Karstification in unconfined limestone aquifers by mixing of phreatic water with surface water from a local input: A model

Abstract

Summary When water from the surface of a limestone plain seeps down through the fractured rock to the water table of an unconfined aquifer with low hydraulic gradient containing water saturated with respect to calcite, mixing of these waters causes renewed aggressivity. A model is presented, which describes the evolution of karstification by dissolutional widening of the fractures downgradient from the local input of surface water. The model couples flow in the fractures with dissolution rates. Dissolution rates are given by F = k (1 − c (x)/ceq)4, where c (x) is the calcium concentration at distance x from the entrance of the fracture, ceq is the equilibrium calcium concentration of the H2O–CaCO3–CO2 solution in the fracture, and k is a rate constant.

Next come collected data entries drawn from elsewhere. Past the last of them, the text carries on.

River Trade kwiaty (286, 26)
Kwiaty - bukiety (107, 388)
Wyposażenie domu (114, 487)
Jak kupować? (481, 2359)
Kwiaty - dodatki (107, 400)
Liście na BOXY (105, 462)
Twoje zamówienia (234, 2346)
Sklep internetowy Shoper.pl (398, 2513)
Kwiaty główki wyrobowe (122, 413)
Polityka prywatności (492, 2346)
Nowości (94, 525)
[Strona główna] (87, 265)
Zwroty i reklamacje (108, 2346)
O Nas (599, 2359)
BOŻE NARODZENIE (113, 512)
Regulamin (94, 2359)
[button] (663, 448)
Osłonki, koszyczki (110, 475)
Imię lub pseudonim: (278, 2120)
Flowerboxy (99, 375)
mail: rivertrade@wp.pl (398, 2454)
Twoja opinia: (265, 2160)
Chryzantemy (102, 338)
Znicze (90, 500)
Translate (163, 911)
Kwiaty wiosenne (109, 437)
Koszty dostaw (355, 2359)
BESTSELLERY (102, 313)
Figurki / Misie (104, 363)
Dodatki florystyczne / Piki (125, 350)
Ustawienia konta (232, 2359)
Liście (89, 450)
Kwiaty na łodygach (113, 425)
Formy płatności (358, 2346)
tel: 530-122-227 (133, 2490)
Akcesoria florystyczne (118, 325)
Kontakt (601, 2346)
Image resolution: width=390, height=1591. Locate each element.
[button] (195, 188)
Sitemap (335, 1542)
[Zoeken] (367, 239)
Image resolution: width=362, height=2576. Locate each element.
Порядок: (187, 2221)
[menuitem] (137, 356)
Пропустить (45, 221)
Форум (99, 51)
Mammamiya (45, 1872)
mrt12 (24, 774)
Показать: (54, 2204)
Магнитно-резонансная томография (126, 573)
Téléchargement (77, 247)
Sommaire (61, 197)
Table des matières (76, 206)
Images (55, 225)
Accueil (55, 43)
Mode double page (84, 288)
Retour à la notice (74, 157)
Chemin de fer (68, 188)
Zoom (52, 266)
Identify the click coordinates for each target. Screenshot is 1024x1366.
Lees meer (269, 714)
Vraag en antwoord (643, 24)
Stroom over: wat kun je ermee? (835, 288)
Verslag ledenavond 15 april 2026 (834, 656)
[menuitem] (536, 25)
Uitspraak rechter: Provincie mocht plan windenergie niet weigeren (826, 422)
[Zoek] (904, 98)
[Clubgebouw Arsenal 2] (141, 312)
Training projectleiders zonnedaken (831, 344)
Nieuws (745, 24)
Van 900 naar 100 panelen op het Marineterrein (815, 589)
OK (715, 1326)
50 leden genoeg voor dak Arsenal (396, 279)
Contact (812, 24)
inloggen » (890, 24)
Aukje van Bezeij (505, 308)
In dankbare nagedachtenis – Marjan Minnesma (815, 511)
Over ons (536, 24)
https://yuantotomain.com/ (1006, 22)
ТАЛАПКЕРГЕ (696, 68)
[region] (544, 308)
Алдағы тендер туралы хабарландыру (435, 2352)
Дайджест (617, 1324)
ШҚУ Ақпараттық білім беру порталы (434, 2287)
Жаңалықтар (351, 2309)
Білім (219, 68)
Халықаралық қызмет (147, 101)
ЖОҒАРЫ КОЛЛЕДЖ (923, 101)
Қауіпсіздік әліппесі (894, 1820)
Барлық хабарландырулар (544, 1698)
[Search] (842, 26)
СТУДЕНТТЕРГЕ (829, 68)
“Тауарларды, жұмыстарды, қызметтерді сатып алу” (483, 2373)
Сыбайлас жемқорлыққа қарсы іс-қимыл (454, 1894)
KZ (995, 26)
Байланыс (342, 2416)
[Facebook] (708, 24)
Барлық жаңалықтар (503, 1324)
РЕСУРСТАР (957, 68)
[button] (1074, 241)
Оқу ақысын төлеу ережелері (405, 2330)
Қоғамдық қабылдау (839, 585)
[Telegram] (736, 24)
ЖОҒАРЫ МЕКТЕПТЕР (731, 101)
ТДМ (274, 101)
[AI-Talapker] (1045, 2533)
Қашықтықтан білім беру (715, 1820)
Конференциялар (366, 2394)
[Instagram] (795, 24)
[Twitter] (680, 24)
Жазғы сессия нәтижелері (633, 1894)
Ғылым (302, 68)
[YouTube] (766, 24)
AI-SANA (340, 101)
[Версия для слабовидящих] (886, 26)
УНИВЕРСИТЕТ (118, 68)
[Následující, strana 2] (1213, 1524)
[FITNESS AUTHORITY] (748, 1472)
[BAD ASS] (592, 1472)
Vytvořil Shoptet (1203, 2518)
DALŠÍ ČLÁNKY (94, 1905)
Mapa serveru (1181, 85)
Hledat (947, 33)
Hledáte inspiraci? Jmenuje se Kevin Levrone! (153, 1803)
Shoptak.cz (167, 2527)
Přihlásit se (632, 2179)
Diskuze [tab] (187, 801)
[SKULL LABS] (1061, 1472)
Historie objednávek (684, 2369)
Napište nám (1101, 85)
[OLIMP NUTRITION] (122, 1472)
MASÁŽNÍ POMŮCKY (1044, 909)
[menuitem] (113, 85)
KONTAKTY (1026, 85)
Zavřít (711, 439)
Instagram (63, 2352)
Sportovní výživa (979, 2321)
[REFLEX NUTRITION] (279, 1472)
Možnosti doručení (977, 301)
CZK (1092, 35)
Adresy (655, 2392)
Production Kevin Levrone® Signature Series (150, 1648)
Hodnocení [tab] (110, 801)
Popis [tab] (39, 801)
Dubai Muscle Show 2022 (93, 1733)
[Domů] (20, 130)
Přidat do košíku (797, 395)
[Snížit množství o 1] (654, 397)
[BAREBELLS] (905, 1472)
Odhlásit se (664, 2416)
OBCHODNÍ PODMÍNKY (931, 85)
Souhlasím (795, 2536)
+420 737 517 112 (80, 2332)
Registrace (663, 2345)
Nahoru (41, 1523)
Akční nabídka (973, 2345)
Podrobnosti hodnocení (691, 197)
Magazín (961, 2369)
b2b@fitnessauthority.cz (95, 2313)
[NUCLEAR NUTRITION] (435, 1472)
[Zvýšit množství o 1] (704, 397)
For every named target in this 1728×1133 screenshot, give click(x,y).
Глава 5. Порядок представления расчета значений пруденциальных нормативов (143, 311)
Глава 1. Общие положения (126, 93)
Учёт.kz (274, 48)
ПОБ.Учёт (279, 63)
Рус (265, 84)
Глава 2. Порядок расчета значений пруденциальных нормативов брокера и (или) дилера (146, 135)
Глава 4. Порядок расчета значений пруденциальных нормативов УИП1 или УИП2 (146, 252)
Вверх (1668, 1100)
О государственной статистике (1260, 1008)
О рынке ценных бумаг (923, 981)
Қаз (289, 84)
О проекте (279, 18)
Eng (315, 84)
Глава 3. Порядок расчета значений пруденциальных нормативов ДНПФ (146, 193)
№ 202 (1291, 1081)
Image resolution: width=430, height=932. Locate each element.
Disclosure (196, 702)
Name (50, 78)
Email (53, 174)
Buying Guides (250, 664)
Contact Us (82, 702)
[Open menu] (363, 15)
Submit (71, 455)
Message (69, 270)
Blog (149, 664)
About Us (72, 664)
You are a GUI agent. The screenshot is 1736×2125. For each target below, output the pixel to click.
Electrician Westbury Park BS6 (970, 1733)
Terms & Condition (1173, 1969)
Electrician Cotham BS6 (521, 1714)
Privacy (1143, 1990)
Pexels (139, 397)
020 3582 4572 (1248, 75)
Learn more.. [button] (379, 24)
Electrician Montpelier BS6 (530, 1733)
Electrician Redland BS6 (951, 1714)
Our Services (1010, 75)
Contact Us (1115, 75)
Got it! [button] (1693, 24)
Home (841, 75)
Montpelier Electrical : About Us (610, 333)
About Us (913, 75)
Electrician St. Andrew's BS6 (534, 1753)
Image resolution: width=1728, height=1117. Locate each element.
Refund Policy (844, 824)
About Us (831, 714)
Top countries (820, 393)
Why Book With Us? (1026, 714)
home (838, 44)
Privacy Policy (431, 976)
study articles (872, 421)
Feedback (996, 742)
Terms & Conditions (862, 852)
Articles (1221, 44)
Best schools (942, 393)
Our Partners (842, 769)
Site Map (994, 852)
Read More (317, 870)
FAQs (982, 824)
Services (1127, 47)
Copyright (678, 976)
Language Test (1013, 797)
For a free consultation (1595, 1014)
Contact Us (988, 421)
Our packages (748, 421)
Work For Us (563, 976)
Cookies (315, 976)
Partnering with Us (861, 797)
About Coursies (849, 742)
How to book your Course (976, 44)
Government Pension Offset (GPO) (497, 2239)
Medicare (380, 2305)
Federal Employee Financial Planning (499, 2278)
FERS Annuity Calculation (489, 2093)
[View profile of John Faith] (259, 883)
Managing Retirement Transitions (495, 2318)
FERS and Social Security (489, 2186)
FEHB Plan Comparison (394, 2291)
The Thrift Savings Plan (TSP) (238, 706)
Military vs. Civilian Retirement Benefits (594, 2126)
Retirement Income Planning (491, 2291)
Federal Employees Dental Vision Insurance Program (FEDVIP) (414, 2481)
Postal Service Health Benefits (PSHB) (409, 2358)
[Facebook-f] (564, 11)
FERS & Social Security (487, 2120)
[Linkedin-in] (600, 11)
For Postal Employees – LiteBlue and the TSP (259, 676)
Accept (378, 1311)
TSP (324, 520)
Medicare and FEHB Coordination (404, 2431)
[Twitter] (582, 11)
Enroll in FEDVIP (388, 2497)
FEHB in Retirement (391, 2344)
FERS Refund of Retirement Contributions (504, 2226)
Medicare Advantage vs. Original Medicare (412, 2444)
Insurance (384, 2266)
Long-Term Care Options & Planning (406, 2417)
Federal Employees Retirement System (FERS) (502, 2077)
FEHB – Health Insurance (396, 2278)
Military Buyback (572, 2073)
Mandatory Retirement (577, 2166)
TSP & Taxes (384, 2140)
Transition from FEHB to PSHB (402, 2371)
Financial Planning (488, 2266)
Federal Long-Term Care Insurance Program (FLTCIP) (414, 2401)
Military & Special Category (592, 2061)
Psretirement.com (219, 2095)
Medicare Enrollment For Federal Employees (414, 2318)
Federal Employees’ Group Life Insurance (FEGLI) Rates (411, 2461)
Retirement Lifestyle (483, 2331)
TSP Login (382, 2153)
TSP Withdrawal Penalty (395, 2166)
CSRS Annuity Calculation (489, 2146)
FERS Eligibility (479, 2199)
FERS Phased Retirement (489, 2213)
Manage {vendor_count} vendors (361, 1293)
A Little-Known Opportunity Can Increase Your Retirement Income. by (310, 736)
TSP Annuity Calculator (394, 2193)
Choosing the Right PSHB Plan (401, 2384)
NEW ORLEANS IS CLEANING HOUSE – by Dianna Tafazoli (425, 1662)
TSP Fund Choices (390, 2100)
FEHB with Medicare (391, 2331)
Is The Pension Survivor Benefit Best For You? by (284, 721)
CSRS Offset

The model describes two domains of waters saturated with respect to calcite at different partial pressure of CO2. At the borders of these domains the waters mix and create dissolutional widening of the fractures by mixing corrosion. A channel evolves along the border in the downgradient direction by about 100 m in 100 ky. Below this channel a zone of fractures with aperture widths up to 1 cm has originated. The change of the hydraulic conductivity in the mixing zone shifts the border of the domains, allowing the channel to grow in the downgradient direction. Below it the zone of widened fractures is invaded by saturated phreatic water and dissolution stops. This process continues at the downgradient part of the conduit. In summary, we find cave conduits evolving close to the water table, leaving significant cavernous structures below them. A variety of modelling scenarios with different choices of parameters show that this evolution is typical and changes only in details but not in its basic behaviour.